I pulled her closer and replied ” Aren’t emotions self satisfying?”

“How?”

I had to look into her twinkling curious eyes to explain. “Sometimes it takes just few words, a tune or maybe just a photo to melt our emotions”

“Just like wax! Isn’t it?”

“Mmm… maybe. And when we melt, creativity flows out of us. Which is self satisfying” I explained.

” Exactly! Most of the times it doesn’t make any sense, still when I am emotional , I write down my thoughts. I fear my feeling might get lost in the crowd of overwhelming emotions.

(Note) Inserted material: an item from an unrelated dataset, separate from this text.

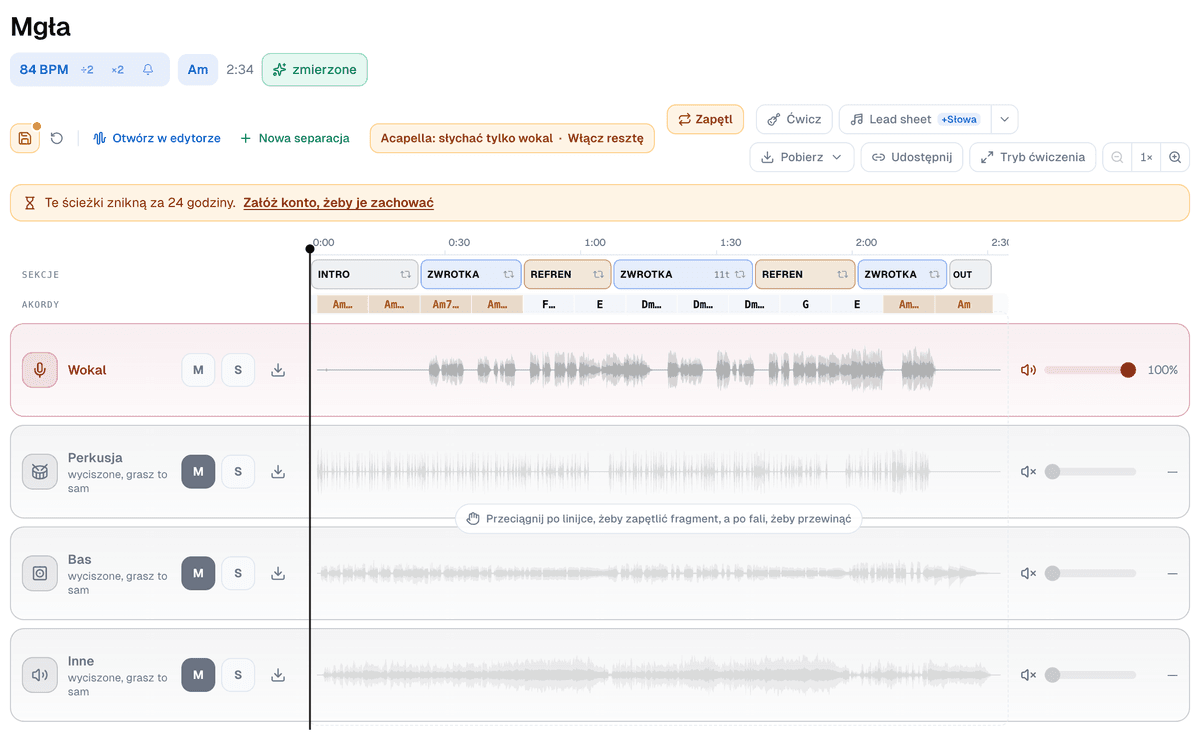This screenshot has height=732, width=1200.
Task: Zoom in with the magnifier plus icon
Action: tap(1175, 157)
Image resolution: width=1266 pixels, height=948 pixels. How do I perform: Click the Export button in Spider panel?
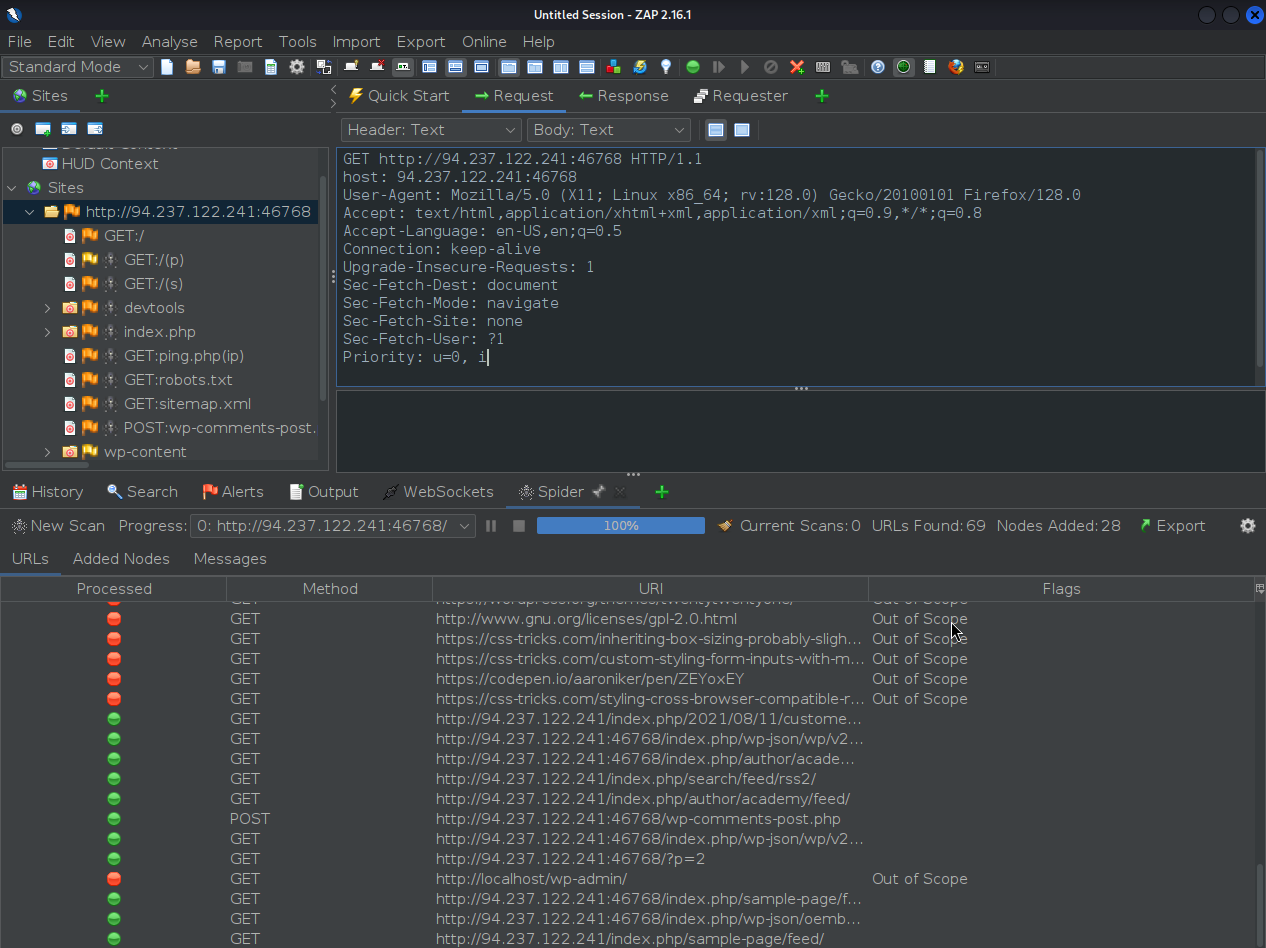(1172, 526)
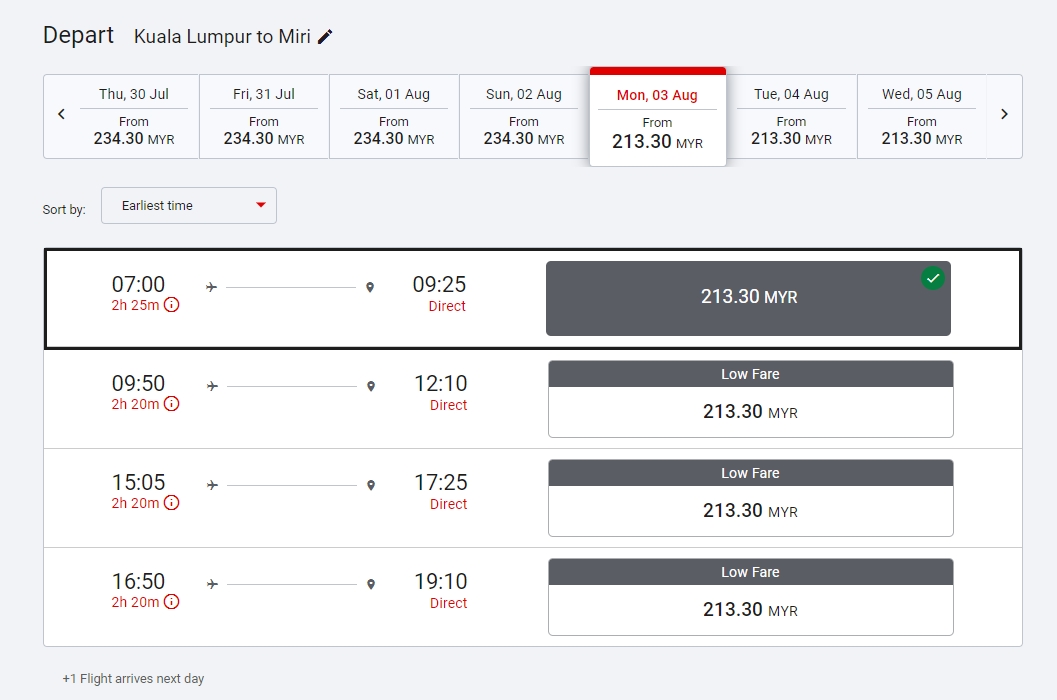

By writing it down, I ensure its eternal existence. They might be hidden,unseen but someday,someone might find me, find my feelings. And soon they will be alive again.”

“I will agree to that.” I replied.

“Often I wonder, if emotions could have had their own voice, their own independent existence. Emotions now are trapped and stored in bits and pieces across poetry, words, songs, music and facial expressions. If emotions could have been personified, would sadness and happiness make a perfect couple? “

I added to her thoughts – ” Sadness would live in a far off countryside called ‘solitude’. Happiness would console sadness and promise to return back soon. And then when happiness would return, he would bring spring and festivities. He would calm sadness to a relaxing sleep and sing a lullaby of hope.”

“Oh! So now happiness is a ‘he’ ? ” she joked.

“Ah!” I tried to dodge a reply, but I continued “At most times it is difficult to defeat feelings with logic and reason. Feelings make humans comprehensive and perfect as living beings. Yet following emotions lead to irrational actions, imperfections. It is this tight rope on which we have to balance and juggle our lives. When we look down under, it is scary and daunting but we still have to hold our heads high, look at the future,look forward and walk.”

“Perhaps” she nodded.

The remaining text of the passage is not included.